English Paper Piecing: the Perfect Introduction to Quilting

If you have read some of my previous blog posts, you might know that I am quite new to the quilting community. Though I have known how to sew for a long time, I wasn’t exposed to things like English Paper Piecing (EPP) and applique until I started working for Connecting Threads. As I settled into the environment and began picking up on different things, my interest in quilts grew more and more.


This mug is one of our most popular items and the mug rug under it is just the icing on top!

I have been seeing so much on Pinterest about EPP so decided I needed to give it a try. It seemed tricky; the things I had noticed online about it included perfectly lined stars that formed into beautiful squares and intricate, scrappy pillows.

For those not yet involved in quilting, English Paper Piecing is a technique that uses paper templates to stabilize the fabric being stitched together for the most accurate outcome when hand sewing different (sometimes difficult) angles. You can find out more about EPP and watch a tutorial on how to perfect this skill in our video here.

Despite my nervousness to begin, I decided a small hexie project would be a good way to officially enter the world of quilting, and honestly, who can pass up an opportunity to learn how to make these adorable little shapes?! I gathered the scraps from our Christmas Glitz fabric collection, looked up a tutorial, and began working on the fourteen individual pieces. It only took about an hour from start to finish and I realized that by the end, I was a lot calmer than I was to begin with. I also realized that I had a lot of fun doing it and even as a beginner, I was looking forward to projects in the future.

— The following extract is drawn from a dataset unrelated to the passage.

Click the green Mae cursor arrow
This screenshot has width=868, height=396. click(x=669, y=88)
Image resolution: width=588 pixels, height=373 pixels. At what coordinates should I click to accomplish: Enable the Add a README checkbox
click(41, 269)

Though mine ended up a little rougher than what I had seen from various quilters, I was very impressed with myself in the end. Something as small of a project as a one-hour mug rug is a great introduction to quilting if you think you or a friend might be interested in the craft. You learn the basics to hand sewing and a general hexagonal layout that is used very often with quilts. Small projects like this one are also portable, which is something to remember next time you’re stuck in traffic, a waiting room, or at a sporting event. Just tuck it away in a purse or suitcase and piece wherever you go. It takes a bit of patience, but the reward is incredible because you’re proud of yourself afterwards and have a beautiful, handmade item to keep and remind you of where you started.



  1. Dawn - August 11, 2015

    Well done, Kindal! The “roughness” of your project is far overshadowed by the crispness of the hexagons and sharp hand-stitching. Seriously nice work! 🙂

  2. Joy - August 11, 2015

    Great job!

  3. Merrily Jackson - August 12, 2015

    For the Hexagon mug coaster, how is the back of it finished? Did you make 2 hex coasters and stitch them together?? I made some coaster that way, but I’m wondering if there is a better way.
    Thank you!

    • Kindal Dolph - November 16, 2015

      Yes, I made another coaster with 7 pieces that all had the same pattern and whip stitched them together back to back. You could also just use backing fabric and wadding and sew those together as well. Hope this was helpful!

  4. Merrily Jackson - August 12, 2015

    For the hexagon mug coaster, how did you finish the back? Did you make 2 coaster and stitch them together???
    Thank you!

  5. Margaret Williams - October 20, 2015

    Nice work! You’ve inspired me! I’m going to try this this afternoon.